Aquí entra en juego la Agenda 2030. Últimamente se habla mucho de este proyecto como si se tratase de un plan maligno de las élites globalistas, alfa y omega de todo lo que está por venir. Pero lo cierto es que la Agenda 2030 no es el origen de lo que nos tienen diseñado, sino la consecuencia de adonde nos ha traído el capitalismo en su etapa mundialista y, sobre todo, sus valores.

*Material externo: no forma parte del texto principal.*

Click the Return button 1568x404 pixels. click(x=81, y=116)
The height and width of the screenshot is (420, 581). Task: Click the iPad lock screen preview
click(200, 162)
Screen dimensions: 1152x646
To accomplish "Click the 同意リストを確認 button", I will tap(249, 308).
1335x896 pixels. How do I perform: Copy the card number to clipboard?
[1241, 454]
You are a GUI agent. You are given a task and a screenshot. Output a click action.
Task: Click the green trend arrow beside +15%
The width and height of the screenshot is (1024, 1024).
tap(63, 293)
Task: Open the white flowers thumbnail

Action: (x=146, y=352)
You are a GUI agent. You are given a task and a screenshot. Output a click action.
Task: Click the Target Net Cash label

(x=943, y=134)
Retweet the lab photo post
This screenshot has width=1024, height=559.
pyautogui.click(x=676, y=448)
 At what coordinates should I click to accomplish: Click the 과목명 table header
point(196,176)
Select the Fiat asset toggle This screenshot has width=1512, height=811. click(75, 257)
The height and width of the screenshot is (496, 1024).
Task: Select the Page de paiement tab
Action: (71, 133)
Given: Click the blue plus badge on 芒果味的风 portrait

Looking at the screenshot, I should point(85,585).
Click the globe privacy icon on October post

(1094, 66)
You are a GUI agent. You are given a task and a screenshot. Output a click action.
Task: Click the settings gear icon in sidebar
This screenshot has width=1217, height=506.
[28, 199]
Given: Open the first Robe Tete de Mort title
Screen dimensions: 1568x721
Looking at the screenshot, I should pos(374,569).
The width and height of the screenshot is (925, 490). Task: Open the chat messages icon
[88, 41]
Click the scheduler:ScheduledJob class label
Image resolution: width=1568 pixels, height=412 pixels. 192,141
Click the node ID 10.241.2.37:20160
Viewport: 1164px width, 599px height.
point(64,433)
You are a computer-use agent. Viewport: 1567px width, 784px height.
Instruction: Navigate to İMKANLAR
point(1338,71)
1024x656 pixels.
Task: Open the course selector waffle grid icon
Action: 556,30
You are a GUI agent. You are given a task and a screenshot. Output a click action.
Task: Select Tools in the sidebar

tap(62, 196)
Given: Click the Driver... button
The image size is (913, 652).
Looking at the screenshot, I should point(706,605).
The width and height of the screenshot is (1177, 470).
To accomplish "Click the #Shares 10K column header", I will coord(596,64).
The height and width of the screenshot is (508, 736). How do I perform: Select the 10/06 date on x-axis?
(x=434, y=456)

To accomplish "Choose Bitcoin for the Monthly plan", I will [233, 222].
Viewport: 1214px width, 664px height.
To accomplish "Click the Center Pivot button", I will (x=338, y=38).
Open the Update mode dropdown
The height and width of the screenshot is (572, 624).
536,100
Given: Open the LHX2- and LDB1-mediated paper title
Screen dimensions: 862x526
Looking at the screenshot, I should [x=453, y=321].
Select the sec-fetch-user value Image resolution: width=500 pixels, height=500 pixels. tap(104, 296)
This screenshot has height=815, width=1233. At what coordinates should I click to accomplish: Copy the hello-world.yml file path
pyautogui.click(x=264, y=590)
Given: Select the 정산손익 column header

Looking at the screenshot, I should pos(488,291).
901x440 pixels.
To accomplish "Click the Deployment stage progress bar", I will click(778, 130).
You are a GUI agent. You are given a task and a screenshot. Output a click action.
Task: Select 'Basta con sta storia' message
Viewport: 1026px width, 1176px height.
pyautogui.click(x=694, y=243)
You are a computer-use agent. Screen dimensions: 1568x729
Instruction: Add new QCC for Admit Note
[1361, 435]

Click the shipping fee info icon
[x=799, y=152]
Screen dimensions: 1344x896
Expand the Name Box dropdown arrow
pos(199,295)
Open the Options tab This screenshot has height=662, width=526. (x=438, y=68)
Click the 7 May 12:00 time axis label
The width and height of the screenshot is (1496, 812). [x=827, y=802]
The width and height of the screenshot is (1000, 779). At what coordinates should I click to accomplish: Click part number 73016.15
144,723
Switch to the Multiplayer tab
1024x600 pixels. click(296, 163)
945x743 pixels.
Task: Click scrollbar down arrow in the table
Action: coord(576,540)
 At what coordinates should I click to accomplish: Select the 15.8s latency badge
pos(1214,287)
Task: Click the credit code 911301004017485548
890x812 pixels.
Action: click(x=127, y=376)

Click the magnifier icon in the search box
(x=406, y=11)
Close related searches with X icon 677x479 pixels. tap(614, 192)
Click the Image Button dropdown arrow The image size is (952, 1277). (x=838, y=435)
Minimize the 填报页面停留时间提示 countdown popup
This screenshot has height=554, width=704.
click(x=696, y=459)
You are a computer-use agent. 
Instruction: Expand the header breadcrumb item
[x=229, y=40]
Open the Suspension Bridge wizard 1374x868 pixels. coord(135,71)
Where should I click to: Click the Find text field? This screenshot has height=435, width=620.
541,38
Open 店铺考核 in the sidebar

Hace poco se publicó un artículo en El Español donde varios jóvenes explicaban las razones por las cuales no piensan tener hijos; y si una parte de la juventud ha asumido el discurso antinatalista justificado en excusas tan peregrinas como el cambio climático no se debe a que así lo deseen los redactores de la Agenda 2030 y tengan el poder suficiente para meterles esa idea en la cabeza cuando y como deseen, sino porque esos jóvenes han asumido a la perfección el espíritu de los tiempos hedonistas y materialistas que vivimos, y ese proceso comenzó mucho antes de que nacieran los ideólogos de la Agenda 2030, siendo la consecuencia de ese espíritu la negativa a sacrificar frivolidades como acudir a un festival de música por tener hijos (obviamente, el aspecto material influye mucho pero no es decisivo en su totalidad). Ocurre algo similar cuando se confunde la sustitución demográfica que se está produciendo en varios países europeos como consecuencia de la inmigración extraeuropea, fomentada por un capitalismo que necesita un ejército de reserva para mantener lo más bajos posibles los salarios, con la existencia de un presunto plan secreto que se cumple inexorablemente con el fin de destruir la civilización europea. Confundir causas y consecuencias es un inmenso error que lastrará, sobre todo, a quienes afirman negarse al incierto y oscuro porvenir que nos espera. Y es que, por muy siniestra que resulte en el fondo, la Agenda 2030 no es el Anillo Único de Sauron para atarnos a todos y someternos a las tinieblas, pero sus apologistas sí son los orcos dispuestos a erradicar el mundo tal y como lo conocemos para convertirlo en un páramo siniestro.